Into the Badlands
Jul 22, 2005
|Friday, 22nd of July
We have so much to see and experience in America! Traveling across our country like this, we are reminded what different lives we all live. So much is determined by the climate, and terrain. We drove west in South Dakota today, through level and gently rolling, fertile farmland. Farming is definitely the livelihood of this part of the state. The residents grow corn, soy beans, sorghum, wheat, and other grains. Mile after mile you see these beautiful fields, and now and then a home, along with the barns, silos, and grain bins. Neat, green grass and shelter belt trees surround the buildings, providing protection from the high winds and much needed shade. Not much space is wasted for large yards.
We have seen a variety of cattle - Longhorns, Herefords, Angus and Brahmas. We found it interesting how they often stand in a group in the water of the pot hole ponds up to their bellies, in an attempt to keep some of the flies from biting.
An antique mall in Hartford, South Dakota provided an hour or two of fun! Many of the items for sale, are similar to those we see in New England, but we found many interesting cowboy and Indian artifacts, plus farm tools and equipment. Myrna purchased a tall, narrow cupboard which she had shipped back home to New Jersey. She will use it to display some of her collection of antique dolls or dishes. She and Butch don't worry much about having enough space for their collections, as they have a extremely large barn with a second floor which they use only for displaying antiques.
We read an interesting fact about the city of Chamberlain, in western South Dakota. The area along the Missouri River valley is eroding and many prehistoric fossils have been uncovered. One dinosaur fossil was found which dates back 78 million years!
Wall Drug was our next stop, in Wall, South Dakota. Driving west in the state, you see many billboards advertising this well known store, pharmacy, museum, and restaurants all in one. They have an incredible collection of photographs from the old west, mostly all produced from old glass negatives. Artifacts, fossils, firearms, and old ranching and mining equipment are some of the interesting displays. We ate a quick dinner at the restaurant in Wall Drug and then drove into the Badlands National Park.
It is difficult to describe the Badlands and no photograph is going to do the area justice! It is beautiful, and definitely unique! The story starts during the Cretaceous Era, a time more than 70 million years ago. Dinosaurs were the dominant animals, and North America was divided by a shallow inland sea (the Pierre Sea), stretching north and south across the middle of the continent. A period of massive uplift began in Cretaceous time and eventually thrust up the Front Range of the Rocky Mountains and the Black Hills. The slowly growing mountains continued their gradual rise (about 55 million years ago), causing the Pierre Sea to drain away to the north and south. During this time, erosion gouged into the Pierre Shale, creating a rolling, hilly landscape. About 37 million years ago, sediments washed down from the BlackHills to be deposited in the Badlands area. Streams filled an ancient valley, spreading sediment.
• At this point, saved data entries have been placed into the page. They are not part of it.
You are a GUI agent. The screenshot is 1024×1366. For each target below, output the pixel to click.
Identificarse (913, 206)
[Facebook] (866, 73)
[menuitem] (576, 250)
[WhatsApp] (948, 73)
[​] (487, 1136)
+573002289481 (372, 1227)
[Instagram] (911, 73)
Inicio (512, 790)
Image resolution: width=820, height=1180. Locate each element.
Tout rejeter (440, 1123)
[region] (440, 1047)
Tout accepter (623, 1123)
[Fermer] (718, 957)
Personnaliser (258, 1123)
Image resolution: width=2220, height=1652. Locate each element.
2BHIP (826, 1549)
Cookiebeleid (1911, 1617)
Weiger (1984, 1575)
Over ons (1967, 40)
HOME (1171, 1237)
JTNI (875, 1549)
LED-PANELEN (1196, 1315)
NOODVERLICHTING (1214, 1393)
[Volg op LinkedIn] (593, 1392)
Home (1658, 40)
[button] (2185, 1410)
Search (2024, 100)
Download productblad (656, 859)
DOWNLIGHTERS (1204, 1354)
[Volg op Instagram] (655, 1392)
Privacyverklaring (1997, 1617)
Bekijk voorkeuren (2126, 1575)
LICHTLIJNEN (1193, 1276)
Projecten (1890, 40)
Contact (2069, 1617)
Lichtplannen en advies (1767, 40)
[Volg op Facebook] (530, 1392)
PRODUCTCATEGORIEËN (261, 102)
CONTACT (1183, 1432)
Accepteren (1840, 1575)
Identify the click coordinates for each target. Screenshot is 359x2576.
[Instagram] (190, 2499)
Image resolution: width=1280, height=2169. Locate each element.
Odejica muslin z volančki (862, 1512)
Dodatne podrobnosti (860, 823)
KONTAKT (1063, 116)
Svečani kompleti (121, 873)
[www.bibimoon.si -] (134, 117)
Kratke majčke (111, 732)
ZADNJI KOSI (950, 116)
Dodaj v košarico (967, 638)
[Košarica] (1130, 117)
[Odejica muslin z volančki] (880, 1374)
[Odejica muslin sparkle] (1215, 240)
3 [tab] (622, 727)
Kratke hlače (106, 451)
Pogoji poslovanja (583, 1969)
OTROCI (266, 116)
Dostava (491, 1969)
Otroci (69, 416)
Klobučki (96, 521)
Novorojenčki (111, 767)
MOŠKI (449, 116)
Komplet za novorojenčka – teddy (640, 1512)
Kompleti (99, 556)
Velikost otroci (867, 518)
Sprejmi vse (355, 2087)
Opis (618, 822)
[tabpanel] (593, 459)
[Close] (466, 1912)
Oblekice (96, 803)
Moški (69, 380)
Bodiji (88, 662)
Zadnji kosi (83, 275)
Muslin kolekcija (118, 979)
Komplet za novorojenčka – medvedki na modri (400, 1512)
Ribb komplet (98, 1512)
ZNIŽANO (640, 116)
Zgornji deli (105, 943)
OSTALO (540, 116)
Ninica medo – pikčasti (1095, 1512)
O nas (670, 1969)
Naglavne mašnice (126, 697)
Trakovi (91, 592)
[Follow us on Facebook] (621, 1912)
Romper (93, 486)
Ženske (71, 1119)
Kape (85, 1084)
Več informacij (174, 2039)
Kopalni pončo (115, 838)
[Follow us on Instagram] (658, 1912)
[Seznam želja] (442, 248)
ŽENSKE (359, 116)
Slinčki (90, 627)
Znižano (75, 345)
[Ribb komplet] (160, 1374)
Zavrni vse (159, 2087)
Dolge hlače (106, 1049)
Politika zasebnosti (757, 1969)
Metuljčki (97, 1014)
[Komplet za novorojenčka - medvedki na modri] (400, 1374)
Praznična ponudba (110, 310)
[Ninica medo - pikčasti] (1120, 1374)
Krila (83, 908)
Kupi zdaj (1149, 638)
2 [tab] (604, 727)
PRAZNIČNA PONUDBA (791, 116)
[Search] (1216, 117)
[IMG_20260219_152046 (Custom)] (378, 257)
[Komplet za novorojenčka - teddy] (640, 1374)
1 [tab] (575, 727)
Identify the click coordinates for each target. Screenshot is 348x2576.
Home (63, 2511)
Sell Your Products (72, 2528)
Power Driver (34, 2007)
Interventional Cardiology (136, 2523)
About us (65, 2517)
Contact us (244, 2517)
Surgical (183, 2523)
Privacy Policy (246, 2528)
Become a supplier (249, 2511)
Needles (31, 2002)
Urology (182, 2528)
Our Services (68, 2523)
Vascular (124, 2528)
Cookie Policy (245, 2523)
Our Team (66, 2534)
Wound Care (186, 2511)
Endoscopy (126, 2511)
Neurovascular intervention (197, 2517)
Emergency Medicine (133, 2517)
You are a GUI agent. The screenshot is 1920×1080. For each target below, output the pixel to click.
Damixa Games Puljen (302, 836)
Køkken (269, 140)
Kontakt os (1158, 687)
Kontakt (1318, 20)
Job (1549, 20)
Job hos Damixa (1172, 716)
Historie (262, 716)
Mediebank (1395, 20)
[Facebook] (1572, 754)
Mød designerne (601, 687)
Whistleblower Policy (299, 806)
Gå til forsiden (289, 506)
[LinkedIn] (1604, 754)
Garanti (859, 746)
The last major uplift of the Rocky Mountains and the Black Hills occurred about 4.5 million years ago. Mostly clays and silts, Badlands rocks are easily eroded. The formations are rich in fossils, but only a few hardy species, such as the exotic tumbleweed can survive in the poor soil.
Prairies surround the Badlands, with numerous species of grass surviving in the heat and wind. A definite lack of trees and flat land makes for an open landscape. Rainy seasons allow the grasses to grow, but severe droughts follow. Prairie weather is described as "extreme", with temperatures exceeding 110 degrees F in the summer and -35 degrees F in the winter, with strong storms, almost constant wind, blizzards, hail, and tornadoes. The animals and people must certainly be hardy to live in this area!
Riding over the roads in the National Park, we watched Bighorn Sheep (which were reintroduced into the area in 1964), Mule deer, and Prairie Dogs. They must be living well, as we saw several young sheep and deer. As we often say, "a great place to visit, but we wouldn't want to live here!"
We are staying for 2 nights at a KOA campground in Interior, South Dakota. Fortunately, they have shaded sites and good facilities, including a swimming pool.